At the end of one year, 74% of the participants in the ablation group and 58% of those in the cardioversion group were free from atrial fibrillation and atrial flutter without rhythm regulating drug therapy. However, since 77% of the participants in the cardioversion group had undergone catheter ablation due to recurrent atrial fibrillation, only 4% of those who had undergone cardioversion alone were in a normal heart rhythm without drug therapy at one year. The participants whose heart rhythms were corrected by ablation experienced improvements in the heart’s structure and functioning, and an improvement in their symptoms.

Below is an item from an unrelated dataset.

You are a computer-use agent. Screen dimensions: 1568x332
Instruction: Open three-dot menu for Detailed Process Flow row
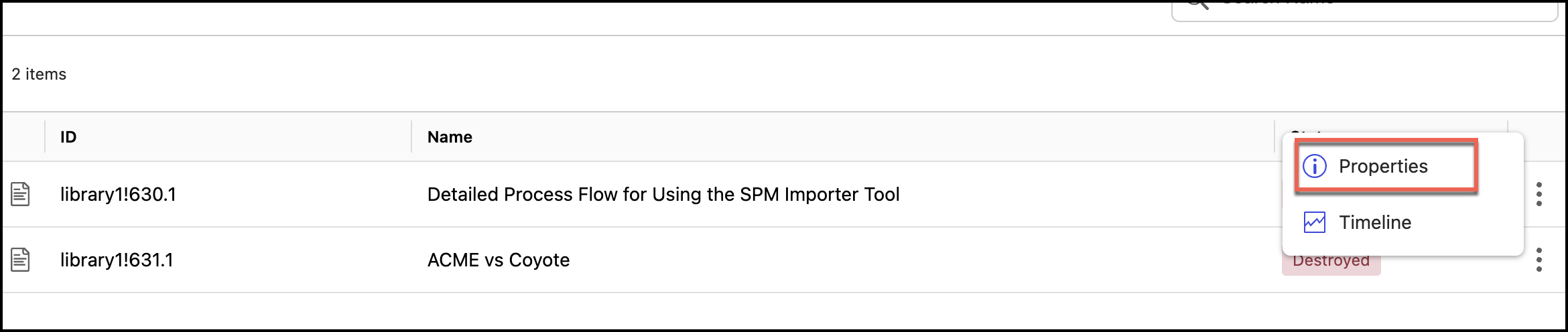pyautogui.click(x=1539, y=194)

This study is limited because it excluded people over age 70 and those with certain coexisting conditions. So its results may not be applicable to all people with atrial fibrillation.

How Does This Affect You?

These findings indicate that catheter ablation alone can lead to long-term improvements in heart rhythm in certain people with chronic atrial fibrillation. This study is important, since drug therapies used to treat atrial fibrillation are associated with adverse effects, which may offset the benefits of procedures such as catheter ablation. This procedure could potentially improve the health of many of the more than two million Americans who suffer from atrial fibrillation.

But it is premature to recommend catheter ablation for all people with atrial fibrillation. This study was not representative of the whole population of people with atrial fibrillation, many of whom are elderly and have coexisting conditions. And although catheter ablation is generally well tolerated, it is not without its risks, which include stroke and other potentially-fatal complications.